Es ist kurz vor neun Uhr morgens. Die Sonne steht hell am Himmel und vor der Pfarrei St. Bonifaz in München stehen etwa 60 aufgeregte, tuschelnde Kinder im Alter von drei bis sechs Jahren in Zweierreihen. In der Hand hat jedes Kind ein Kuscheltier an sich geklammert, sodass man überall Teddybären, Einhörner, Fische, Pferde, Katzen, Enten, Puppen und weitere kuschelige Kinderfreunde sieht. „Wen hast du dabei?“, fragt ein kleiner braunhaariger Junge das Mädchen neben ihm. Die antwortet ganz stolz: „Meinen Bär. Der hat sich ein Aua am Arm gemacht, siehst du?“. „Das wird der Teddyarzt heute schon wieder heile machen“, sagt die Kindergärtnerin.

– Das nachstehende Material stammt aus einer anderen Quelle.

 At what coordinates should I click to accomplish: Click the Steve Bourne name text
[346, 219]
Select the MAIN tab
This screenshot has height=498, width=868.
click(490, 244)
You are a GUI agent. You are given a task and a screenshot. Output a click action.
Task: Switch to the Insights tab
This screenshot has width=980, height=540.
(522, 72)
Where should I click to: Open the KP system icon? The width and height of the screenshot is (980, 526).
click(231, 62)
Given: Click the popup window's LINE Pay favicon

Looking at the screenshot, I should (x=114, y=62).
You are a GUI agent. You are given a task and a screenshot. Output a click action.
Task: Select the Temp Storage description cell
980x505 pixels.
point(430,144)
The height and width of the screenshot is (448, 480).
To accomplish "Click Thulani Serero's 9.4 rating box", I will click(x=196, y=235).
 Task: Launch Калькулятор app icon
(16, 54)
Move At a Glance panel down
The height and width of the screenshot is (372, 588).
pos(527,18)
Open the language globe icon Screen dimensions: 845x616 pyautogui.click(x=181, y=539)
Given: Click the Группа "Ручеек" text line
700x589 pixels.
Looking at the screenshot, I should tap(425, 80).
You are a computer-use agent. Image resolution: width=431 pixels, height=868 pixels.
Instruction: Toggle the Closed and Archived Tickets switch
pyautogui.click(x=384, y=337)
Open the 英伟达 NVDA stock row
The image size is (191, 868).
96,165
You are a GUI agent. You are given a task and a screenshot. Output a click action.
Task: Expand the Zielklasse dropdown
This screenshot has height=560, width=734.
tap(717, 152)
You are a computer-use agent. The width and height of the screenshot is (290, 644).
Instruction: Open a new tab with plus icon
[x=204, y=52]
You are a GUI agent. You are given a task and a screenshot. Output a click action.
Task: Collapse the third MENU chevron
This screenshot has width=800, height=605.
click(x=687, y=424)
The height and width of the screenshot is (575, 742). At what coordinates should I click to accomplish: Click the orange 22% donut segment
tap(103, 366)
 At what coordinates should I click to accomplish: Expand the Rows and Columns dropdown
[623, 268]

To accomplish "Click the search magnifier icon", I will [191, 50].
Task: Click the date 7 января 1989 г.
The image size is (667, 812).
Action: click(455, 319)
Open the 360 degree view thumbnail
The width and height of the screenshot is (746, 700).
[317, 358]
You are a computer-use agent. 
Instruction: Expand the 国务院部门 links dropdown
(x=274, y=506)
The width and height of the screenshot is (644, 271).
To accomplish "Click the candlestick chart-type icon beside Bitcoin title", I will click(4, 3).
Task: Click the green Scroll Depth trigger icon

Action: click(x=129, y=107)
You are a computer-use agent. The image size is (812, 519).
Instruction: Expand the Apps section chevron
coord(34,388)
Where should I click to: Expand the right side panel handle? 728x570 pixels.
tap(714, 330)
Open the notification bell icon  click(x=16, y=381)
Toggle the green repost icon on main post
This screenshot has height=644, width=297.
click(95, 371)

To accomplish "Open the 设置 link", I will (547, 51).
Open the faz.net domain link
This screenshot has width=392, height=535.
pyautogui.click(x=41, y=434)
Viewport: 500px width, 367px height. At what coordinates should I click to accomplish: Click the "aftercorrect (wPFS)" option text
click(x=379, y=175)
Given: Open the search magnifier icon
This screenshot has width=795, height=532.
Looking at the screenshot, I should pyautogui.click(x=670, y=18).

Denn die Kinder dürfen heute das sogenannte Teddybärkrankenhaus in München besuchen. Medizinstudenten, Zahnmediziner und Pharmazeuten haben sich zusammengetan, um ein richtiges Erlebnis für die Kleinen zu organisieren. Blickt man in die Pfarrei, sieht man viele bunt geschmückte Räume, in denen sich allerhand lustige Dinge befinden. Im Gemeinschaftsraum stehen Tische, auf denen Stethoskope, Fieberthermometer und Maßbänder liegen. Im „Röntgenbereich“ finden sich Pappmasché-Mäuse, die durch An- und Ausknipsen einer Lampe „in Betrieb“ genommen werden können; daneben liegen Röntgenbildaufnahmen von Kuscheltieren. Der „OP-Saal“ im Anschluss bietet Schutzkleidung für Kinder im Miniformat und eine selbst gebastelte Papier-Anlage zum Blutdruck messen, Atmung kontrollieren, EKG beurteilen und sogar für die Intubation und Wiederbelebung der Kuscheltiere ist gesorgt. Daneben findet sich die „Zahnklinik“, in der Zahnmediziner mit Zahnbürsten, Zahnpasta, künstlichen Gebissen, Küretten und Sonden hantieren. Am Ende des Saals gibt es noch eine „Apotheke“, in der Pharmaziestudenten mit kleinen Wasserspritzen den Teddy heilen und dem Kind einen Apfel für die besondere Tapferkeit anbieten.

Das Teddybärkrankenhaus ist ein Projekt, das es in vielen Städten Deutschlands gibt. Ursprünglich in Schweden entstanden, kam es im Jahr 2000 das erste Mal nach Deutschland. Von Bochum breitete es sich rasch im ganzen Bundesgebiet aus. Das Ziel des Kuscheltierkrankenhauses ist es, dass die Kinder auf spielerische Weise die Angst vorm Arzt verlieren, indem sie mit den Abläufen in einem Krankenhaus vertraut gemacht werden. Gleichzeitig lernen sie, wie der menschliche Körper funktioniert und wie sich Krankheiten auswirken und äußern können.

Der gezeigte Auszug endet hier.